Le vol à bord de l'airbus d'Air Transat est agréable, sans trop de perturbations. J'ai eu un avant-goût du Québec en visionnant le film Antigone de la réalisatrice Sophie Desrape, récompensé par le Ramdam, le festival du film qui dérange de Tournai. Une vraie claque. Je le conseille vivement. Formidablement interprété. Impatient de retrouver notre fille. Et dommage que Max, son frère, a dû rester en Belgique pour ses études. On lui racontera. C'est aussi le but de ce blog: garder une trace écrite de nos voyages, le partager avec la famille, les amis et ceux qui aiment s'évader et dispenser quelques conseils utiles avec, on l'espère, de bonnes adresses.
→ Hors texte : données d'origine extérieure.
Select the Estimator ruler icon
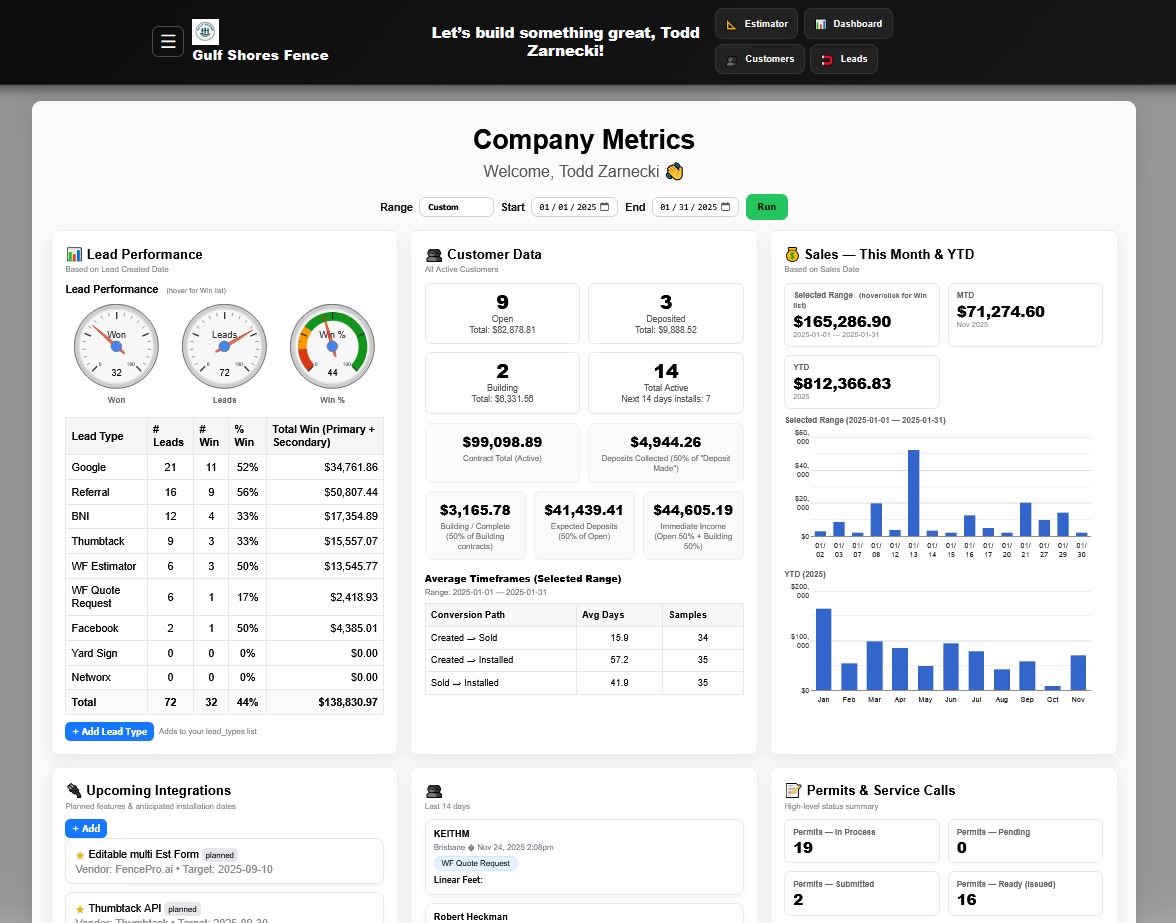This screenshot has width=1176, height=923. (729, 23)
C'est parti pour dix jours au pays des caribous.
Nous avons retrouvé Valentine à la station de métro Lionel Groux après avoir emprunté la ligne de bus 747 qui mène au centre-ville depuis l'aéroport. Les formalités douanières ont changé depuis notre dernier voyage en Amérique du Nord. Le contrôle des passeports passe par une borne électronique qu'il faut manipuler soi-même (A Paris, on passe même par un sas d'identification). Il y a encore des agents en chair et en os mais qui semblent opérer un tri entre les voyageurs avant de procéder à un contrôle supplémentaire éventuel à la sortie de l'aéroport.
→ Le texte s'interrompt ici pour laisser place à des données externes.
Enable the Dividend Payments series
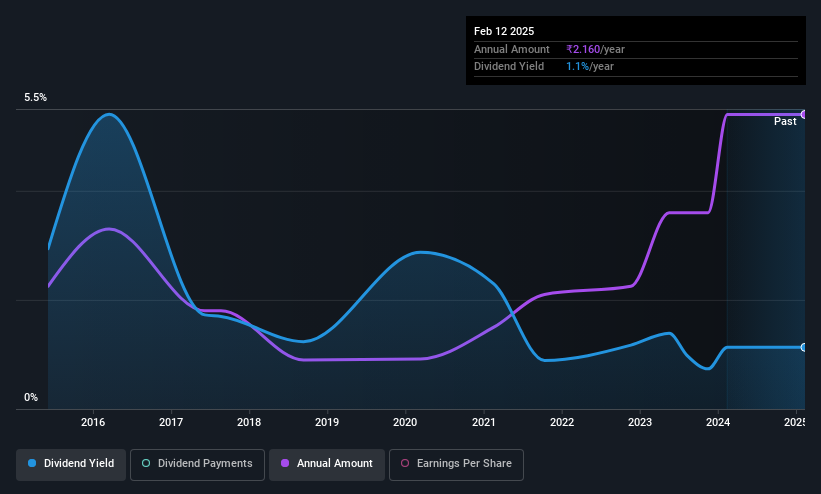Viewport: 821px width, 494px height. (x=197, y=464)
Le Saint-Laurent en partie gelée.


Après deux mois à Montréal, Valentine connaît toutes les subtilités du métro montréalais. La différence de température entre la station et l'extérieur est saisissante. Le thermomètre flirte avec les moins 8 degrés. Un froid glacial mais sec, supportable dès qu'on se met à marcher à un bon pas. Au bout de 8 heures de vol, 40 minutes de transport en commun et un quart d'heure de marche sur les trottoirs enneigés (et parsemés de vélos enfoncés dans la poudreuse), nous avons gagné notre Airbnb du boulevard Saint-Laurent. L'appartement est agréable malgré deux volées d'escalier tellement raides qu'elles donnent le vertige. Le balcon croule sous près de 30 cm de neige.

La Banquise, dont la spécialité est la poutine.


Pour notre premier resto à Montréal, nous avons jeté notre dévolu sur la Banquise, un resto dont la spécialité est la poutine, un mélange de frites, de fromage et de sauce brune. Incontournable au Québec.  Nous avons choisi des plats "réguliers" : deux classiques et un bacon. Je n'ose imaginer ce que doit être la "grande" portion. Cela tient au corps. Pas bon pour la ligne mais idéal pour affronter les rigueurs de l'hiver montréalais. J'ai accompagné mon plat d'une Boréale, une bière dorée et rafraîchissante, brassée à Blainville par les Brasseurs du Nord. J'avais le souvenir d'agréables bières canadiennes lors de notre premier séjour. Il se confirme.

La fameuse poutine.

La carte de la Banquise contient d'autres spécialités brassicoles et d'innombrables versions de la poutine. 42,23 dollars canadiens pour l'addition à laquelle il ne faut pas oublier d'ajouter les 10% de pourboire (non compris dans les prix affichés). Il faut se rendre tôt à la Banquise pour avoir une place, car l'adresse, très connue, a du succès, mais le service, assuré par un personnel jeune et sympathique, roule.

Notre chambre avec balcon blanc neige.

Après un passage à l'appartement que Valentine occupe pendant ses quatre mois au Québec, nous avons gagné notre Airbnb en Uber, idéal et relativement bon marché pour se déplacer dans Montréal, la nuit venue. C'est fourbus, avec six heures de décalage horaire dans les jambes, que nous avons sombré dans les bras de Morphée. 22h30 heure canadienne, mais 4h30 heure belge. Vivement notre première journée complète à Montréal.